- **Task to carry out**
Only the lines from the one with "Where should I click to: Pick" through the end of the data below belong in the answer, restated word for word, pictures excluded.

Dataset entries
========

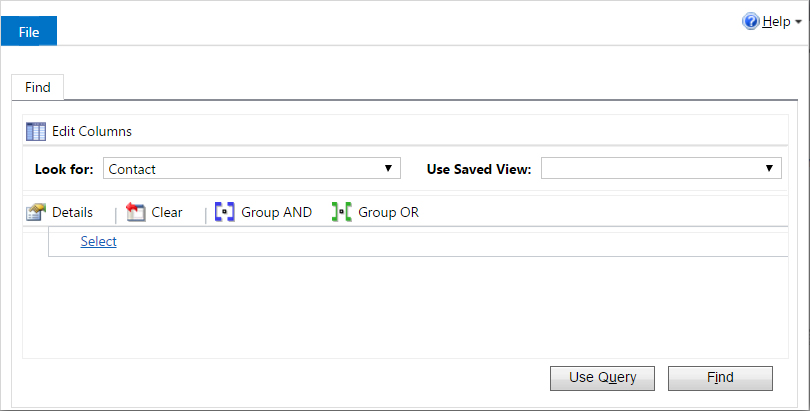Expand the Help menu arrow
Image resolution: width=810 pixels, height=411 pixels.
798,22
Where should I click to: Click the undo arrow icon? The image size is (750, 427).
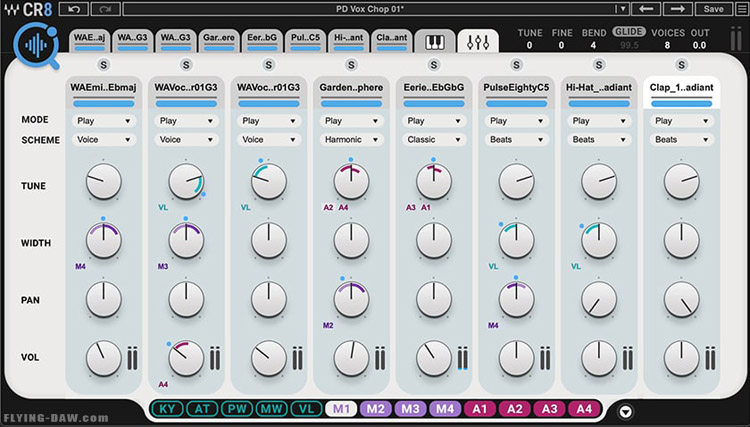coord(71,9)
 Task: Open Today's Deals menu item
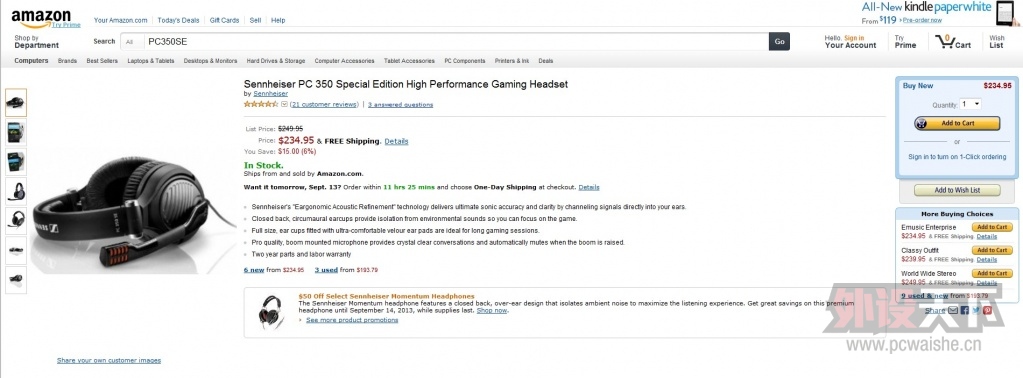click(x=178, y=20)
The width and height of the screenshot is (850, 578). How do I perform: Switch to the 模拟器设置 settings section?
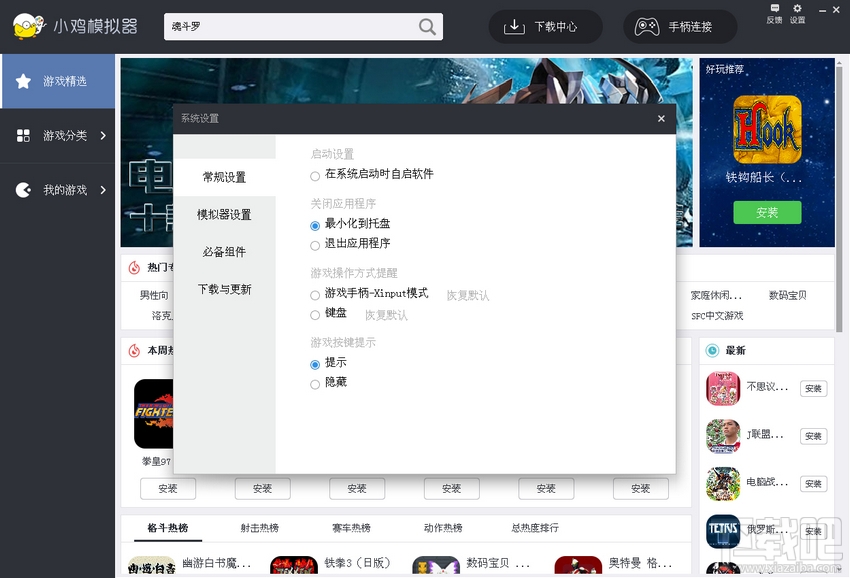click(224, 213)
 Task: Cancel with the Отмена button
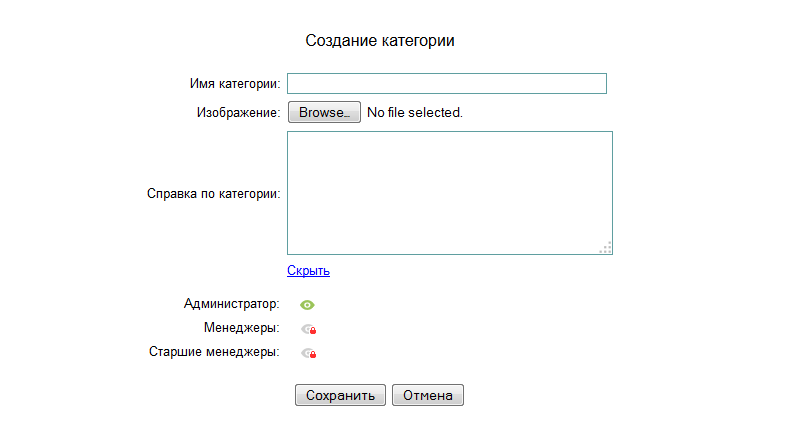[x=428, y=396]
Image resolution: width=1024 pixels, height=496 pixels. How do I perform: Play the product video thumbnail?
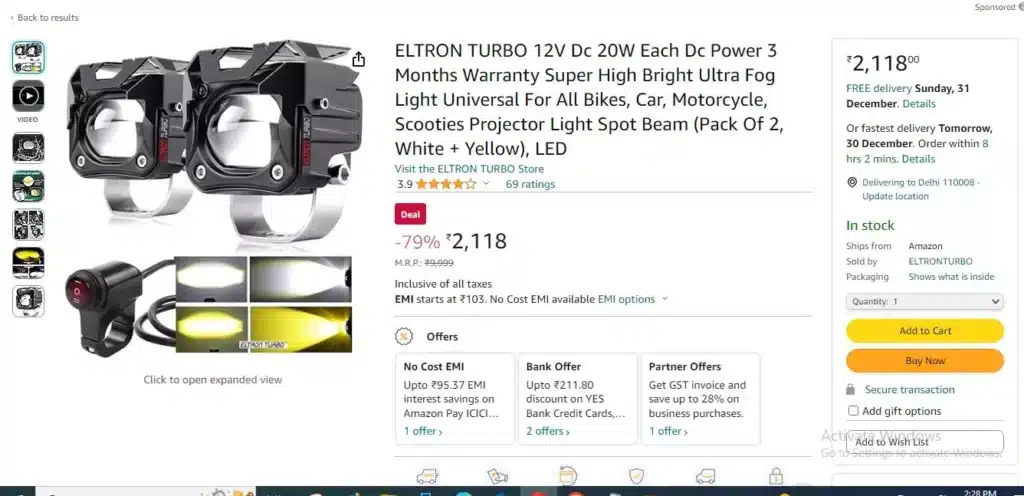coord(28,96)
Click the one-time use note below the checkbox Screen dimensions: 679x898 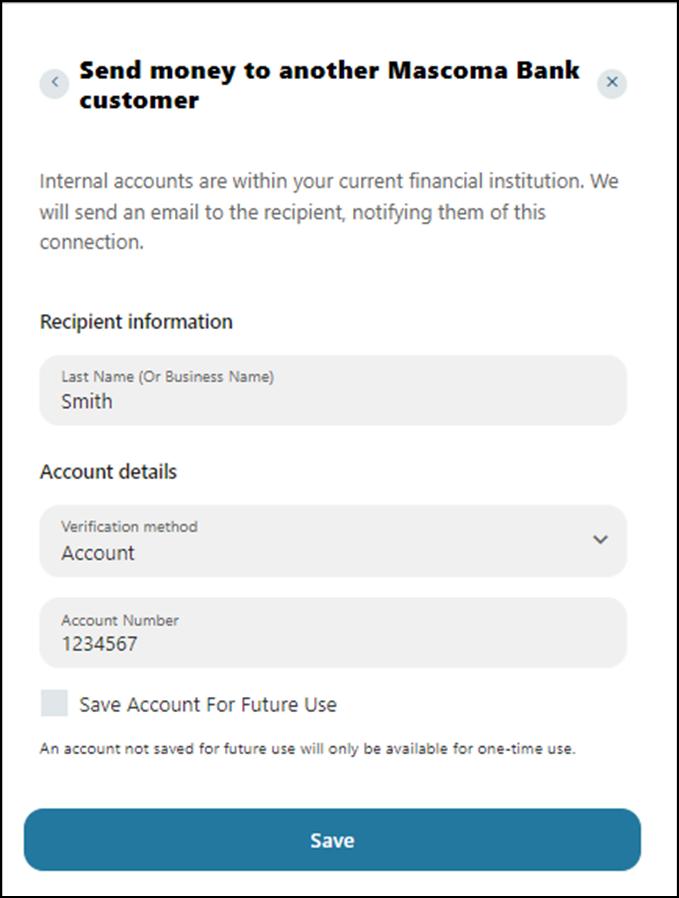coord(308,748)
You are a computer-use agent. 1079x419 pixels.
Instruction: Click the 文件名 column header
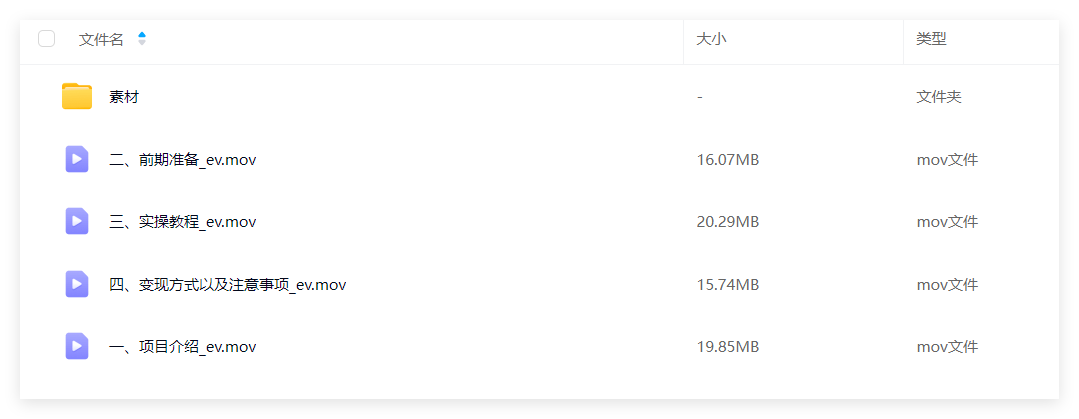point(101,39)
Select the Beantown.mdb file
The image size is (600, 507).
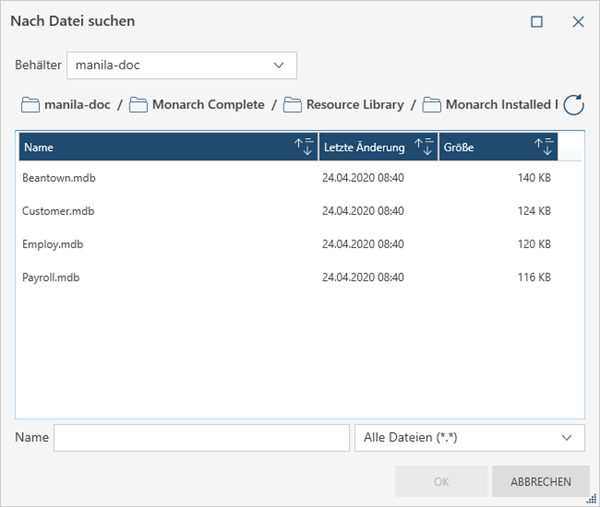pos(59,178)
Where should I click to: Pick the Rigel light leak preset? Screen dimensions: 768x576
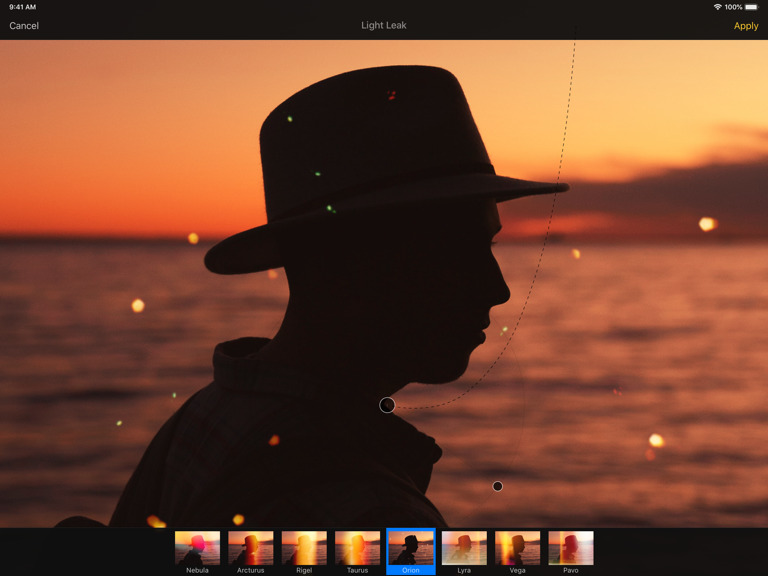304,548
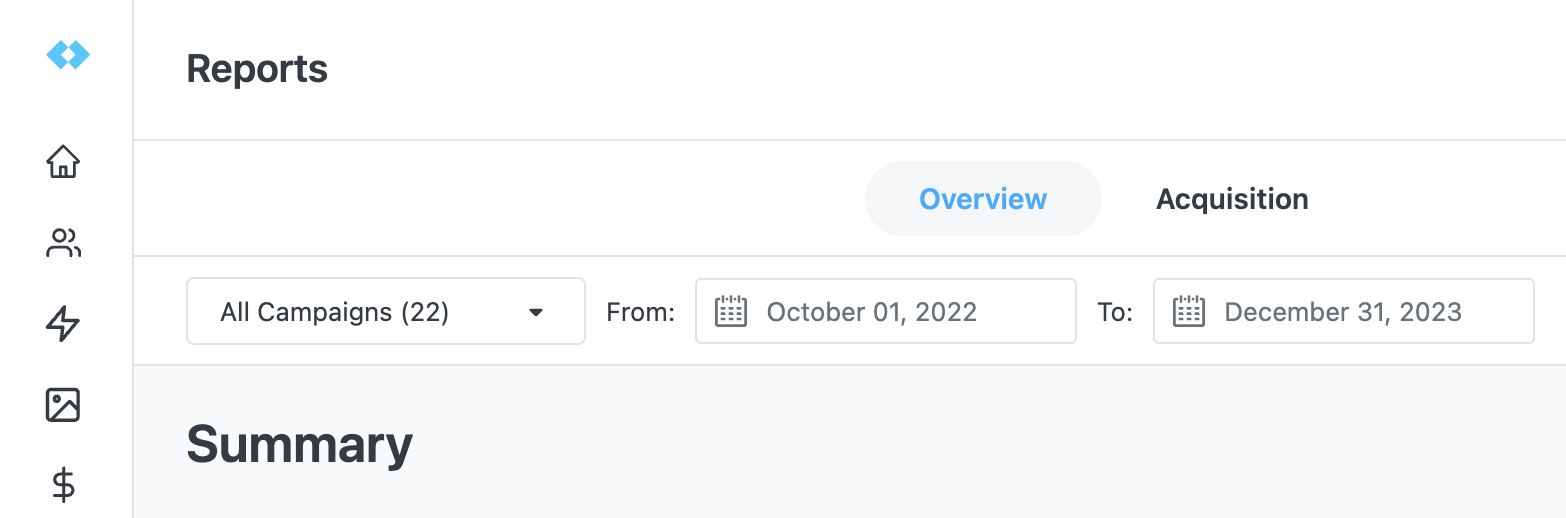The image size is (1566, 518).
Task: Open the All Campaigns (22) dropdown
Action: 386,311
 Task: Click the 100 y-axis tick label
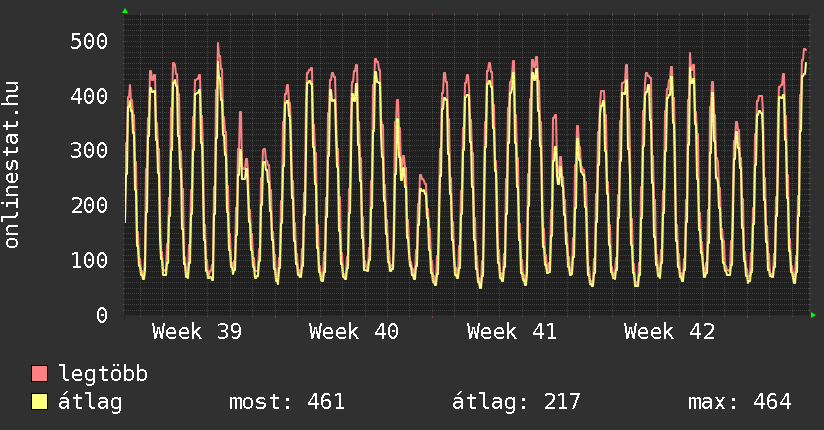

========

- **Exercise response**
Where should I click to: Pick the Rigel light leak preset? Screen dimensions: 768x576
304,548
The image size is (1566, 518).
Task: Open the All Campaigns (22) dropdown
Action: 386,311
 Task: Click the 100 y-axis tick label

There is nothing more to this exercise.